Evelyne Laurent PerraultLa llegada de la pandemia, así como la cuarentena que nos exige mantenernos en casa están evidenciando los peligros que representan las pandemias sociales generadas por las estructuras patriarcales de poder. Tal vez una de las mas horrendas ha sido el recrudecimiento de la violencia doméstica, incluyendo el incesto contra mujeres y niñ@s, secuelas de siglos y siglos de desprecio por la mujer y los grupos más vulnerables como son niños y ancianos.

La autora Jessica Elbert Decker describe cómo el miedo y desprecio de los hombres hacia la capacidad reproductiva de la mujer y sobre todo el miedo ante el poder y la intensidad de su sexualidad eran elementos centrales de los mitos griegos. Los arquetipos masculinos eran concebidos como los portadores del conocimiento, la tecnología y las ideas creativas, mientras que las mujeres, la reproducción y la “incontrolable” y “nefasta” sexualidad femenina eran descritas por los hombres como caóticas y problemáticas, necesitados de control masculino. Esta autora nota cómo el miedo de Zeus a lo impredecible e incontrolable de la mujer o la posibilidad de que ésta o sus hijas/os pudiesen derrocar su poder, fue una de las razones por la que éste se tragó a su segunda esposa Metis (diosa de la astucia y la autonomía) cuando ella ya estaba embarazada de Atenea. Zeus creyó que con eso detendría el embarazo, pero la gestación continuó hasta causarle fuertes dolores de cabeza. Cuando Zeus ya no aguantaba el dolor, le pidió a Hefesto, el herrero que fuese su “comadrona” y le partiera la cabeza, dando nacimiento a Atenea, diosa asexual, perpetuamente virgen y “bajo control”. La autora Elbert Decker alude que de esta forma Zeus tomó control de la mujer y su autonomía y argumenta que el dolor y el nacimiento de Atenea le permitió simbólicamente apropiarse del acto de dar a luz, de paso asistido por un hombre herrero y no por una mujer, como era la práctica del momento, estableciendo simbólicamente a la mujer como ser desechable base de la misoginia.

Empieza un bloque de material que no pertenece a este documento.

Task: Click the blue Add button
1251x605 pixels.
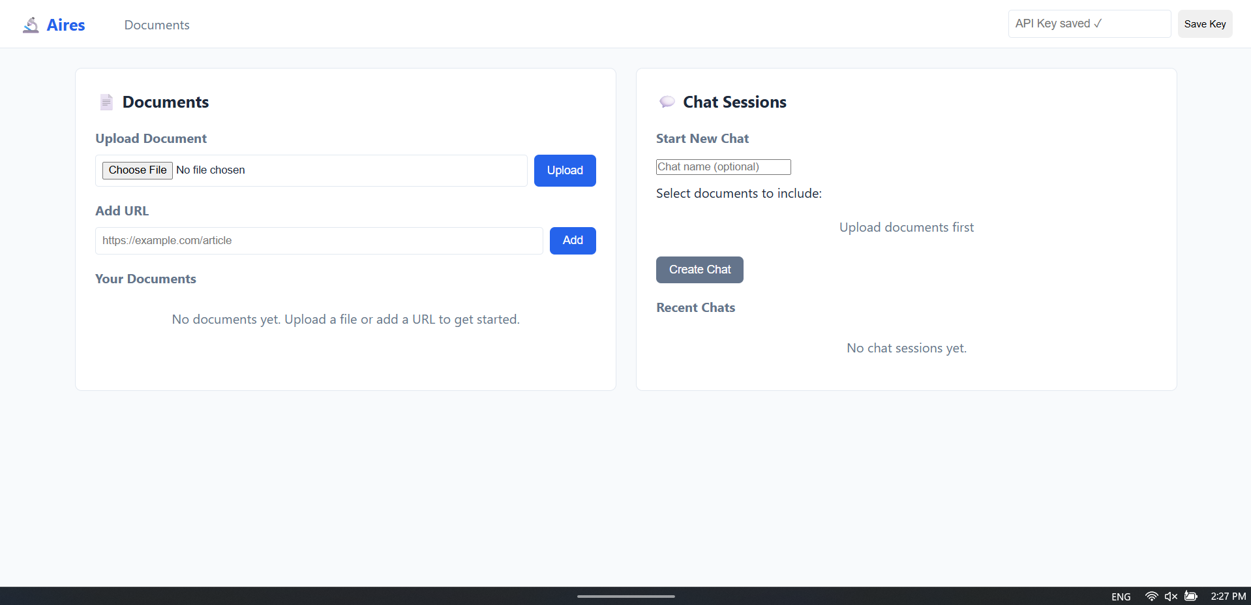Action: (x=572, y=241)
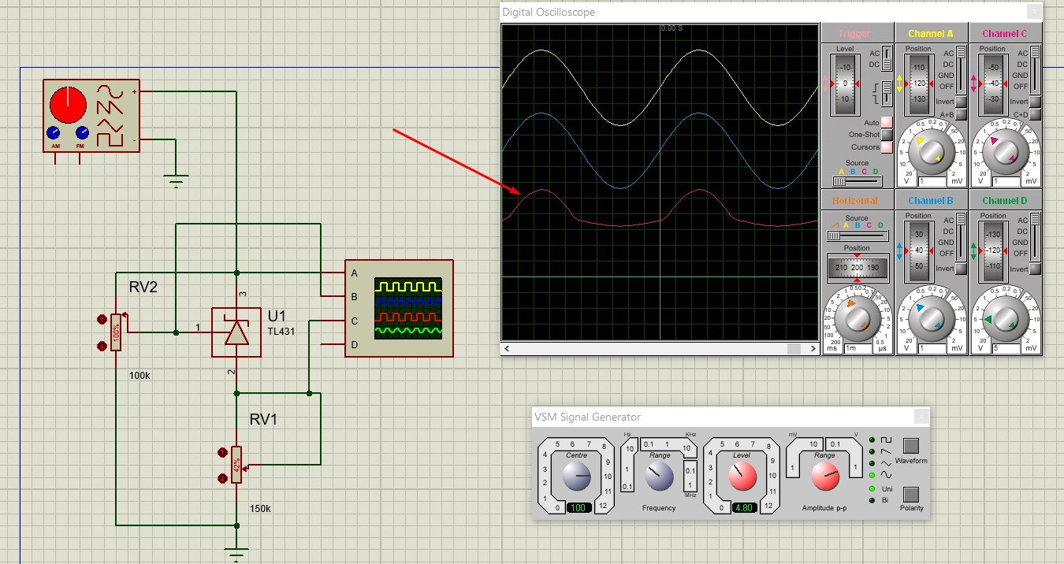Screen dimensions: 1064x564
Task: Select the TL431 component U1
Action: click(236, 332)
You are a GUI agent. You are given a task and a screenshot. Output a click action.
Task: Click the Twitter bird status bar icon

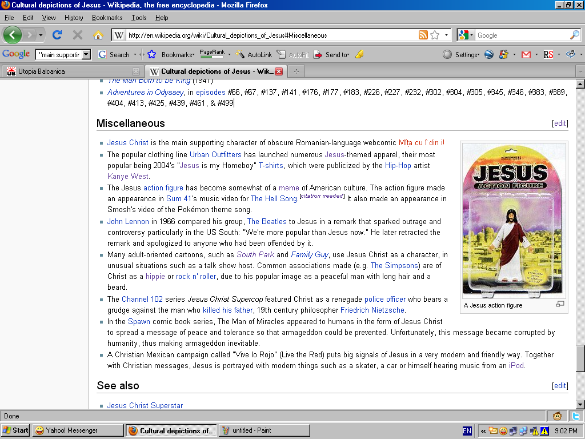[576, 416]
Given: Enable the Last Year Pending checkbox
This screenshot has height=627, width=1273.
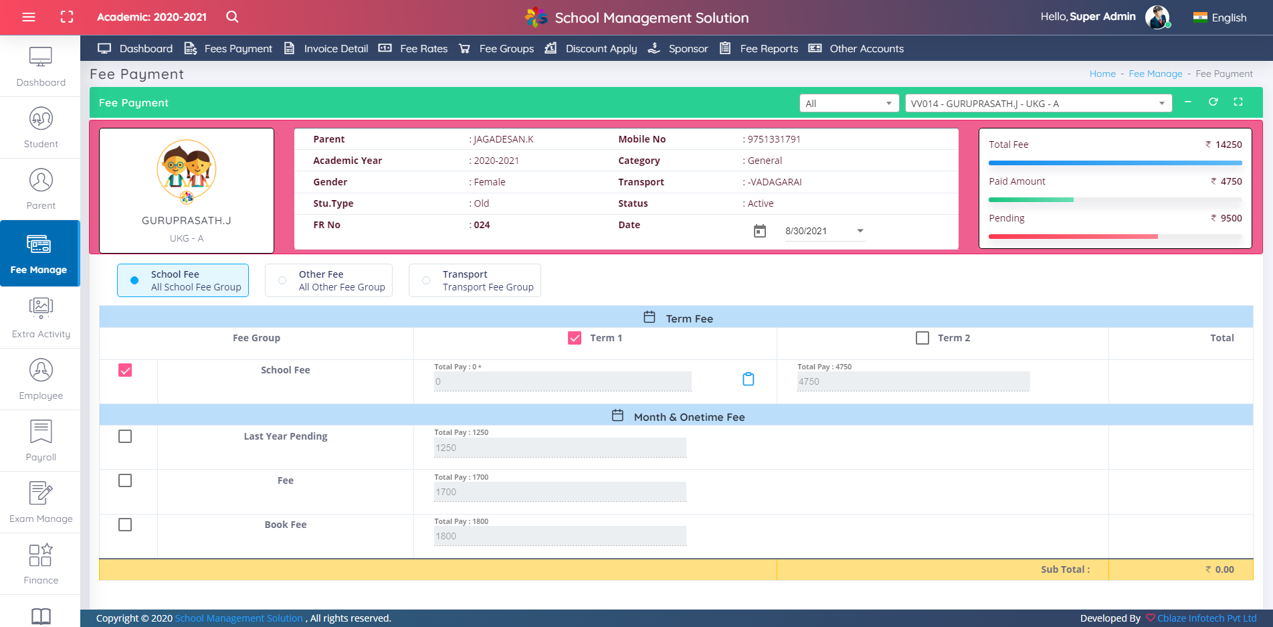Looking at the screenshot, I should coord(125,436).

Consideramos relevante señalar que además de los miedos albergados por Zeus contra la mujer, reside tal vez el temor universal a la vulnerabilidad, percibida en nuestras sociedades occidentalizadas como debilidad y femenino, en vez de ser considerada como la verdadera valentía. Siglos mas tarde sabemos cómo Europa condenó miles de mujeres a la hoguera, nuevamente por miedo a sus poderes espirituales y cómo siglos mas tardes la ansiedades de las masculinidades eurocéntricas buscaron confinar a la mujer “decente” en la domesticidad, so pena de castigo público a las que optaran por otro estilo de vida.

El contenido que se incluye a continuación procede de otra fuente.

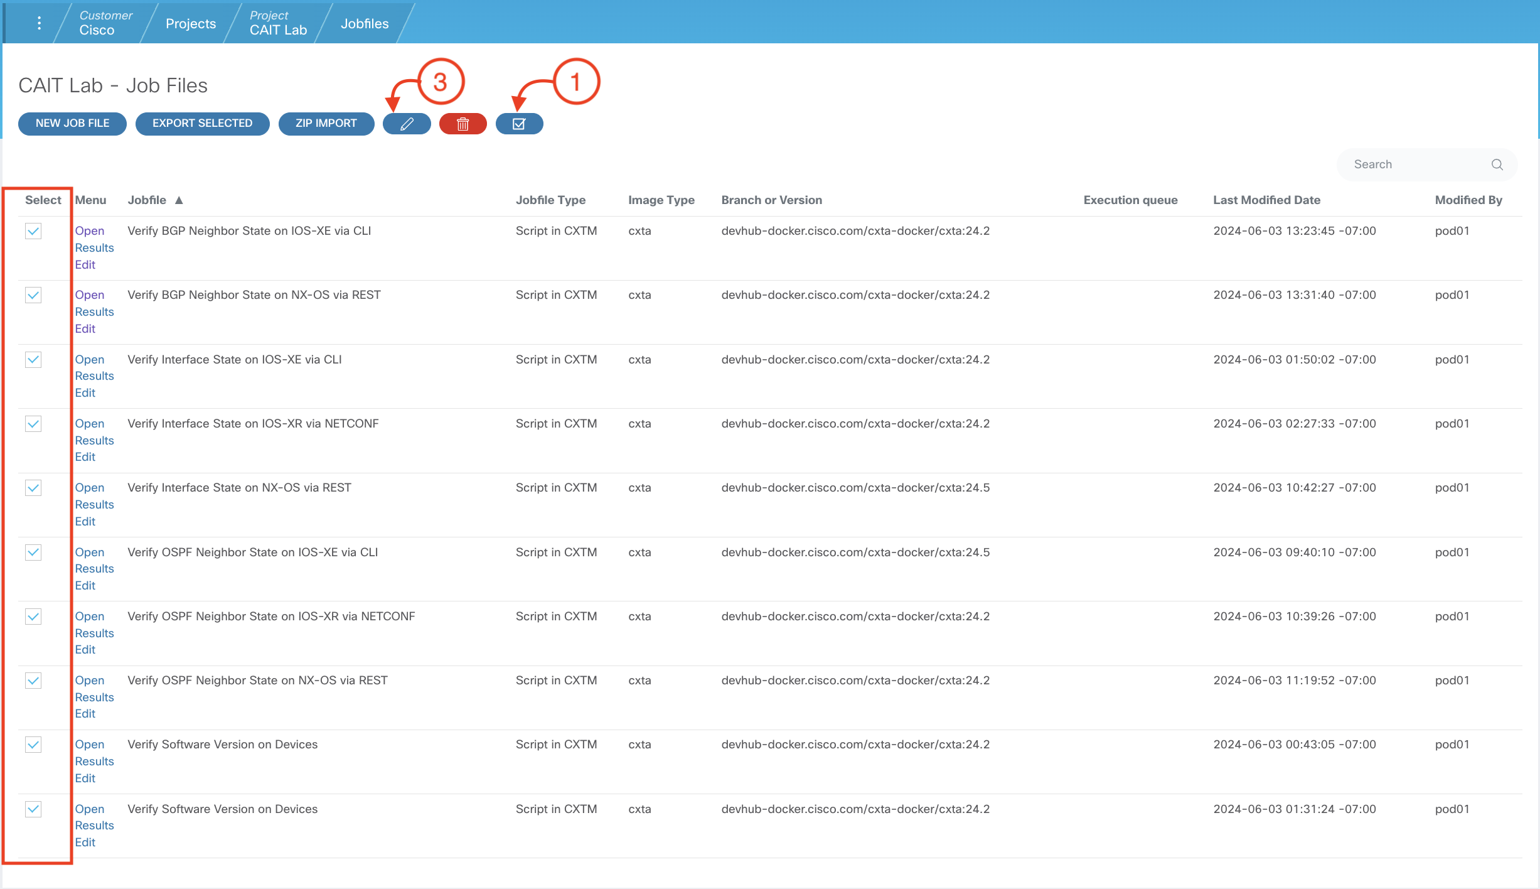Uncheck Verify Interface State on IOS-XR via NETCONF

Vemos así cómo a partir del choque o encontronazo de 1492, la expansión europea buscó implantar y sumar su modelo al resto del mundo, condicionándonos a percibir la masculinidad patriarcal como eje central de las dinámicas sociales, económicas y políticas. Sin bien es cierto que casi todas las sociedades poseen mitologías con elementos patriarcales, el establecimiento del catolicismo en el continente americano contribuyó a institucionalizar lo masculino eurocéntrico como fuerza y poder, mientras que dichos preceptos religiosos fabularon la narrativa de lo femenino como débil, cobarde, e incapaz. De allí que la mujer pasó a ser vista como carente de intelecto y de la facultad de autogestionarse y por ende una dependiente de lo masculino asumido como “sabio”. Este proceso conllevó no sólo a la exclusión de mujeres teólogas de los debates del principio del cristianismo, sino a la sobrevaloración del arquetipo de la Atenea asexual, reflejado en la virgen María y de la sumisión de la mujer ante el hombre, como hija, hermana y sobre todo bajo la bendición del sacramento del matrimonio.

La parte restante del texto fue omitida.